I guess that main thing would be the extra memory usage.

> * In an insanely large refs-vs-commits case, perhaps not 50000:1 but more
>   like 100:1, but with a history with far more than one commit, what is
>   the memory consumption?  Judging from a cursory view, I think the way
>   ref-dict re-uses struct ref might be quite suboptimal, as you are using
>   only next (for hash-bucket link), old_sha1[] and its name field, and
>   also your ref_dict_add() calls alloc_ref() which calls one calloc() per
>   requested ref, instead of attempting any bulk allocation.

Yeah, I just reused struct for speed and convience of developing, to 
veryify that ref-dict would give me the speed I wanted.  A final patch 
would want a more optimised version.  Except that I've thrown the whole 
hash table thing away anyway.

> * The outer loop is walking the list of refs from a transport, and the
>   inner loop is walking a copy of the same list of refs from the same
>   transport, looking for each refs/tags/X^{} what record, if any, existed
>   for refs/tags/X.
>
>   Would it make sense to further specialize your optimization?  For
>   example, something like...

I actually arrived at somthing similar to this myself, after realising 
that I could use string_list as a basis.

> * It is tempting to use a hash table when you have to deal with an
>   unordered collection, but in this case, wouldn't the refs obtained from
>   the transport (it's essentially a ls-remote output, isn't it?) be
>   sorted?  Can't you take advantage of that fact to optimize the loop,
>   without adding a specialized hash table implementation?
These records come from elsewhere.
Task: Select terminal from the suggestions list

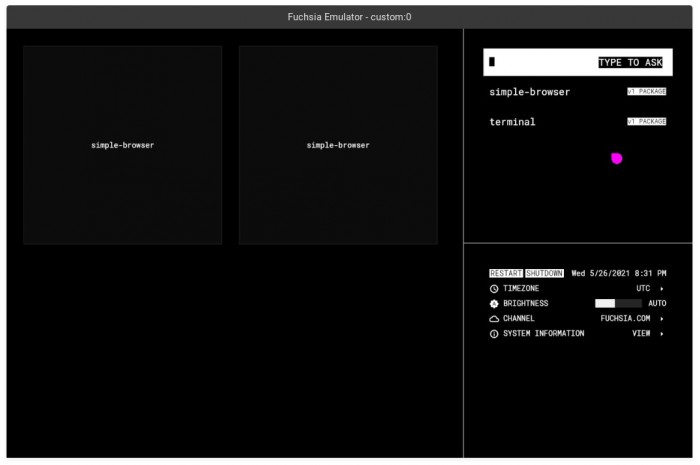Action: click(512, 122)

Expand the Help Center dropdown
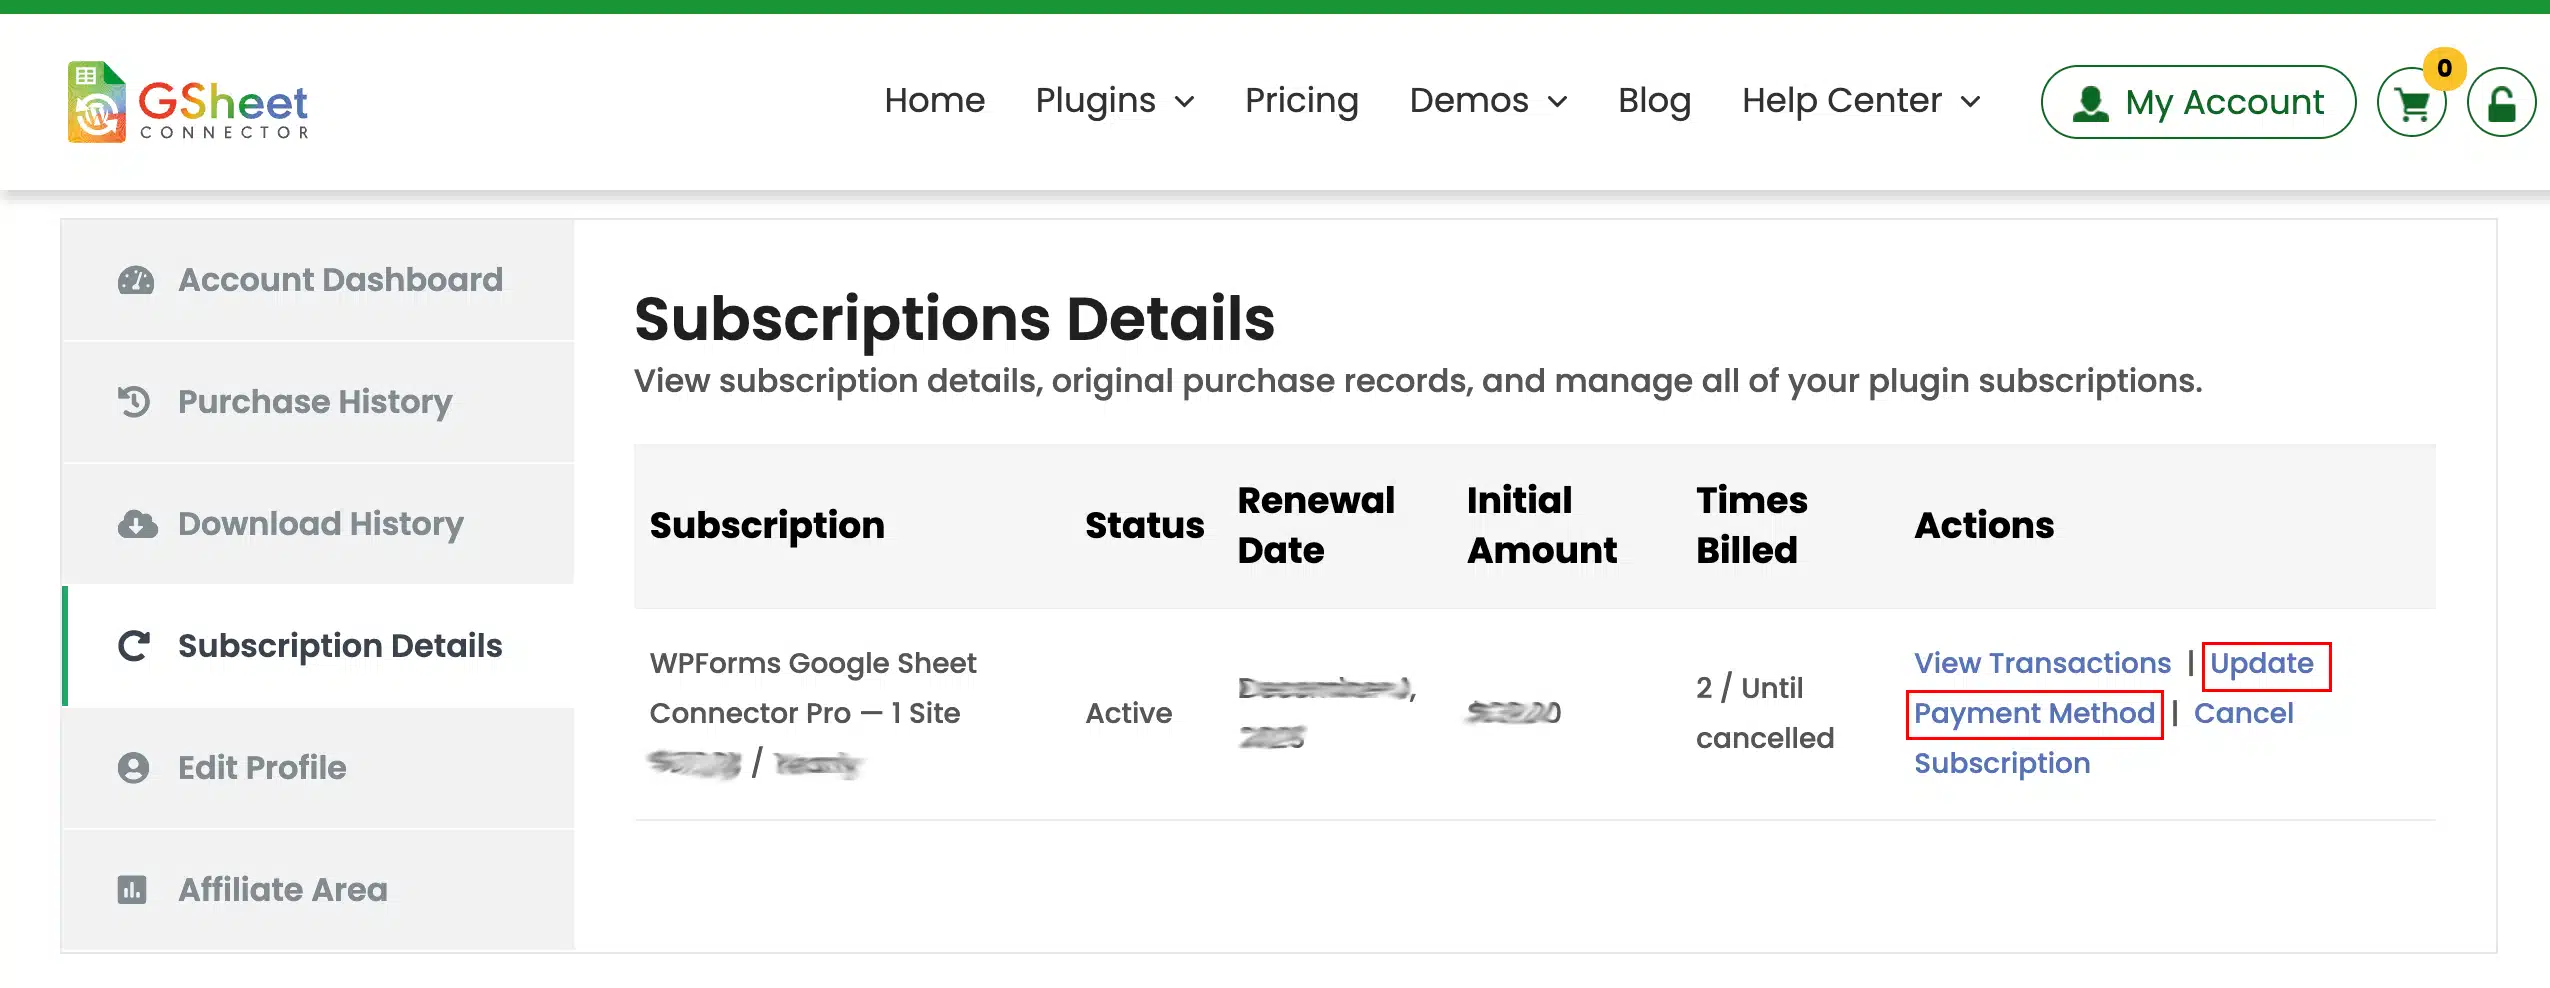[x=1860, y=101]
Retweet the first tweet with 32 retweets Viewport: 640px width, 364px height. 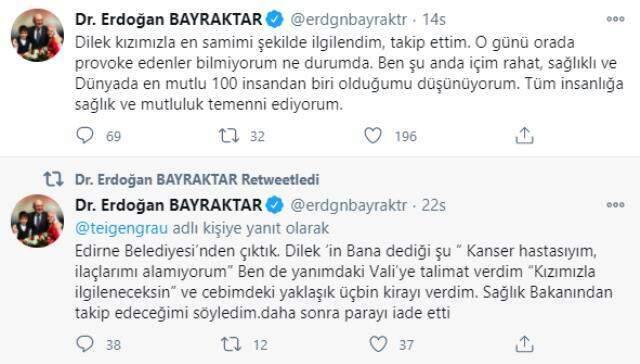229,135
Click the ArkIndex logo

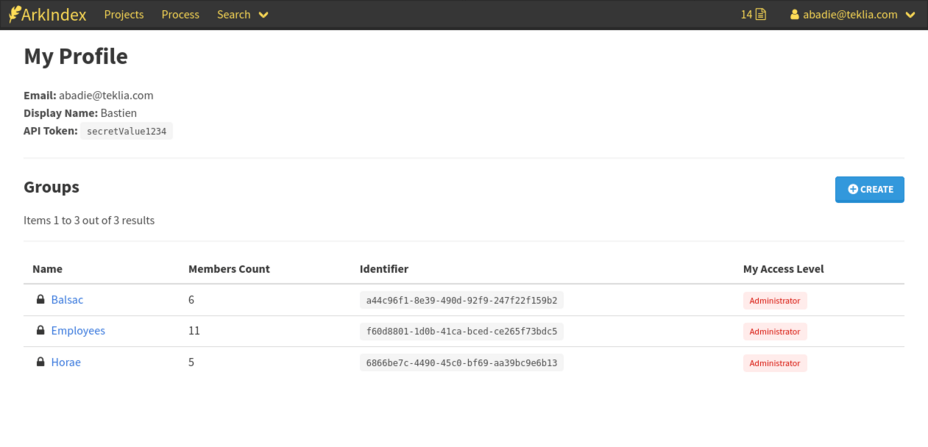tap(47, 15)
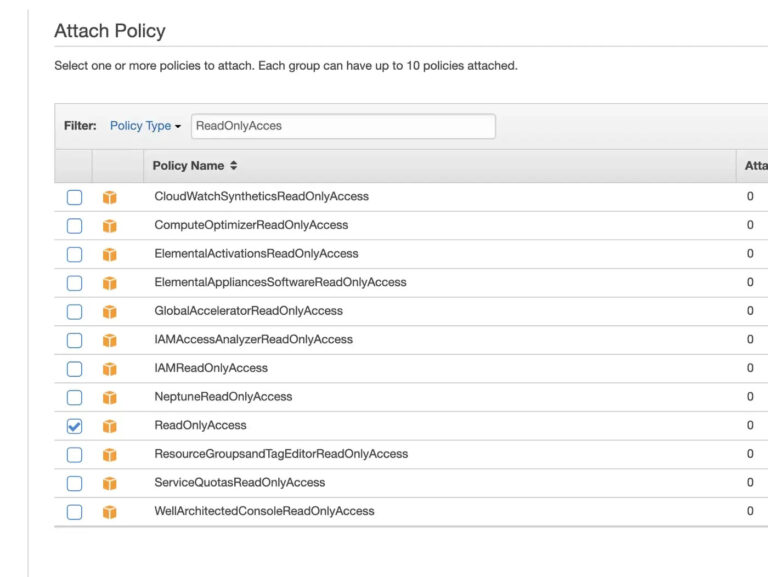Click the WellArchitectedConsoleReadOnlyAccess policy name
The width and height of the screenshot is (768, 577).
click(x=264, y=511)
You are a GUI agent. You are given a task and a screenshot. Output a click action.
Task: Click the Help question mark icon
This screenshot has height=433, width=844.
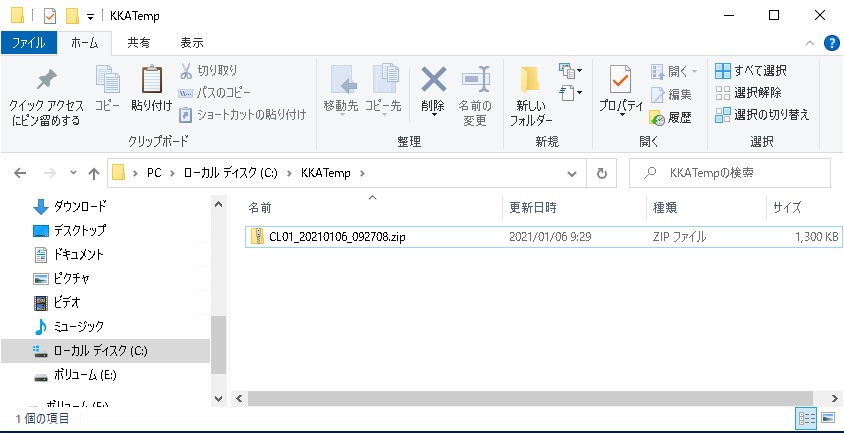tap(830, 43)
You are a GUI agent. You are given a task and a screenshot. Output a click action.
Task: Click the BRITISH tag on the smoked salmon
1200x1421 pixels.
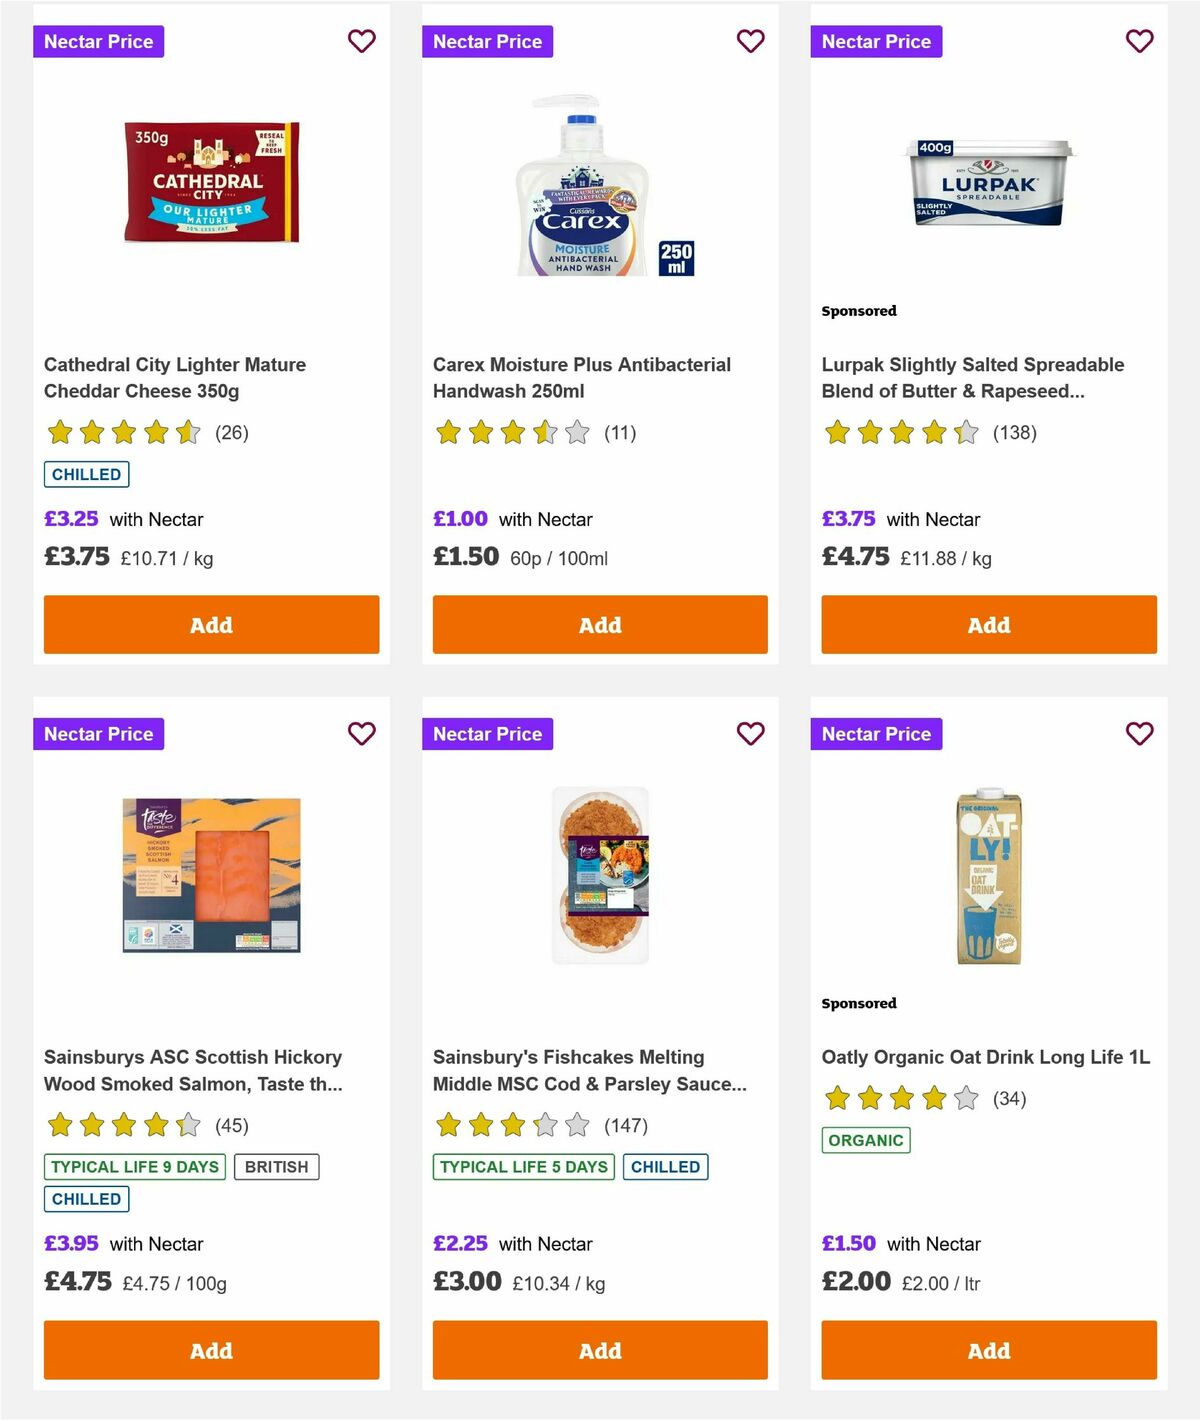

I wasn't sure if we could rely on the refs list being sorted.  But I've 
got a new version that uses an extra string_list instead that is actually 
slightly faster.  I'll post that shortly.

>   We find refs/tags/v0.99 immediately followed by refs/tags/v0.99^{} in
>   the ls-remote output.  And the inefficient loop is about finding
>   refs/tags/v0.99 when we see refs/tags/v0.99^{}, so if we remember the
>   tag ref we saw in the previous round, we can check with that first to
>   make sure our "sorted" assumption holds true, and optimize the loop out
>   that way, no?

-- 
Julian

  ---
Bilbo's First Law:
 	You cannot count friends that are all packed up in barrels.